= Beginning of Section =
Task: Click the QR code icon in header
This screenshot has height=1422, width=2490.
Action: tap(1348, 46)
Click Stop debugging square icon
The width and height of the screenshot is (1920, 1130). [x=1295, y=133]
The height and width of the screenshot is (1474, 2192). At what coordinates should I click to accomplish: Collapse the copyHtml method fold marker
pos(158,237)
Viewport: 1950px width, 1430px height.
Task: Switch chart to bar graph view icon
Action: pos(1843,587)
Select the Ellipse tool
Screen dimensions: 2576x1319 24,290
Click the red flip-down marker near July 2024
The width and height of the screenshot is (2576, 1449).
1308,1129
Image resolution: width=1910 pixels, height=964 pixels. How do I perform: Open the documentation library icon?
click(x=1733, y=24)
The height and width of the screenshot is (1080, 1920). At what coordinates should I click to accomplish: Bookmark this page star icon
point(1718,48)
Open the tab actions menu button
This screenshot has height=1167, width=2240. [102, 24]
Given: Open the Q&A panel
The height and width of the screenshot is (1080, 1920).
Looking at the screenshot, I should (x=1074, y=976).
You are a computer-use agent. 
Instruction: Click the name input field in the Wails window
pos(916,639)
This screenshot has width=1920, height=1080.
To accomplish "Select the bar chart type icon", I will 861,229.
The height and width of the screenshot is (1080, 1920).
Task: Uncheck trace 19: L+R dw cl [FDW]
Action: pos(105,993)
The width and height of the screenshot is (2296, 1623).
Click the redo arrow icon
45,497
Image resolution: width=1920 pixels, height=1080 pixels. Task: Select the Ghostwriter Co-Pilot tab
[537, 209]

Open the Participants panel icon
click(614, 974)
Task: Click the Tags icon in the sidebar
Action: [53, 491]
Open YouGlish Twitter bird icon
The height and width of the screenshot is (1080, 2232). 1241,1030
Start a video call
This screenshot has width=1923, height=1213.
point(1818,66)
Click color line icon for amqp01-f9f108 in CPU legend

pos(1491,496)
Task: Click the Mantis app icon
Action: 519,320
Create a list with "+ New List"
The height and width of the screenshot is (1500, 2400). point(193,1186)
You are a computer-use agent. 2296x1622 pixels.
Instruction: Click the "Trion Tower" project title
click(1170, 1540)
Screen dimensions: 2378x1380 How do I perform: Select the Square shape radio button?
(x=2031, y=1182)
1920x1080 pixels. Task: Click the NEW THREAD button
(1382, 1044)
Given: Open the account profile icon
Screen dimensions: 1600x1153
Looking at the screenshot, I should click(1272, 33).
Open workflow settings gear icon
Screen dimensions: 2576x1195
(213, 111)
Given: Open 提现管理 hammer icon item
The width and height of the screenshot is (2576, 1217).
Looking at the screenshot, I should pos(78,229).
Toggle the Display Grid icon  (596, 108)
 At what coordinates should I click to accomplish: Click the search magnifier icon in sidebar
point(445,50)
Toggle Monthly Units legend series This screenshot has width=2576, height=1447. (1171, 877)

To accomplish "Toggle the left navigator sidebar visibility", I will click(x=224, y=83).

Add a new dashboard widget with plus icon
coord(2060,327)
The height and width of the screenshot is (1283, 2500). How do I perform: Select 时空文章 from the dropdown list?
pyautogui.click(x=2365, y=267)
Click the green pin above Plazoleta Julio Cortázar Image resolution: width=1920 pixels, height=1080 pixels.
= End of Section =
Problem to solve →
Set down the records again, exactly.

Answer box →
Task: Click the QR code icon in header
This screenshot has height=1422, width=2490.
Action: tap(1348, 46)
Click Stop debugging square icon
The width and height of the screenshot is (1920, 1130). [x=1295, y=133]
The height and width of the screenshot is (1474, 2192). At what coordinates should I click to accomplish: Collapse the copyHtml method fold marker
pos(158,237)
Viewport: 1950px width, 1430px height.
Task: Switch chart to bar graph view icon
Action: pos(1843,587)
Select the Ellipse tool
Screen dimensions: 2576x1319 24,290
Click the red flip-down marker near July 2024
The width and height of the screenshot is (2576, 1449).
1308,1129
Image resolution: width=1910 pixels, height=964 pixels. How do I perform: Open the documentation library icon?
click(x=1733, y=24)
The height and width of the screenshot is (1080, 1920). At what coordinates should I click to accomplish: Bookmark this page star icon
point(1718,48)
Open the tab actions menu button
This screenshot has height=1167, width=2240. [102, 24]
Given: Open the Q&A panel
The height and width of the screenshot is (1080, 1920).
Looking at the screenshot, I should (x=1074, y=976).
You are a computer-use agent. 
Instruction: Click the name input field in the Wails window
pos(916,639)
This screenshot has width=1920, height=1080.
To accomplish "Select the bar chart type icon", I will 861,229.
The height and width of the screenshot is (1080, 1920).
Task: Uncheck trace 19: L+R dw cl [FDW]
Action: pos(105,993)
The width and height of the screenshot is (2296, 1623).
Click the redo arrow icon
45,497
Image resolution: width=1920 pixels, height=1080 pixels. Task: Select the Ghostwriter Co-Pilot tab
[537, 209]

Open the Participants panel icon
click(614, 974)
Task: Click the Tags icon in the sidebar
Action: [53, 491]
Open YouGlish Twitter bird icon
The height and width of the screenshot is (1080, 2232). 1241,1030
Start a video call
This screenshot has width=1923, height=1213.
point(1818,66)
Click color line icon for amqp01-f9f108 in CPU legend

pos(1491,496)
Task: Click the Mantis app icon
Action: 519,320
Create a list with "+ New List"
The height and width of the screenshot is (1500, 2400). point(193,1186)
You are a computer-use agent. 2296x1622 pixels.
Instruction: Click the "Trion Tower" project title
click(1170, 1540)
Screen dimensions: 2378x1380 How do I perform: Select the Square shape radio button?
(x=2031, y=1182)
1920x1080 pixels. Task: Click the NEW THREAD button
(1382, 1044)
Given: Open the account profile icon
Screen dimensions: 1600x1153
Looking at the screenshot, I should click(1272, 33).
Open workflow settings gear icon
Screen dimensions: 2576x1195
(213, 111)
Given: Open 提现管理 hammer icon item
The width and height of the screenshot is (2576, 1217).
Looking at the screenshot, I should pos(78,229).
Toggle the Display Grid icon  (596, 108)
 At what coordinates should I click to accomplish: Click the search magnifier icon in sidebar
point(445,50)
Toggle Monthly Units legend series This screenshot has width=2576, height=1447. (1171, 877)

To accomplish "Toggle the left navigator sidebar visibility", I will click(x=224, y=83).

Add a new dashboard widget with plus icon
coord(2060,327)
The height and width of the screenshot is (1283, 2500). How do I perform: Select 时空文章 from the dropdown list?
pyautogui.click(x=2365, y=267)
Click the green pin above Plazoleta Julio Cortázar Image resolution: width=1920 pixels, height=1080 pixels.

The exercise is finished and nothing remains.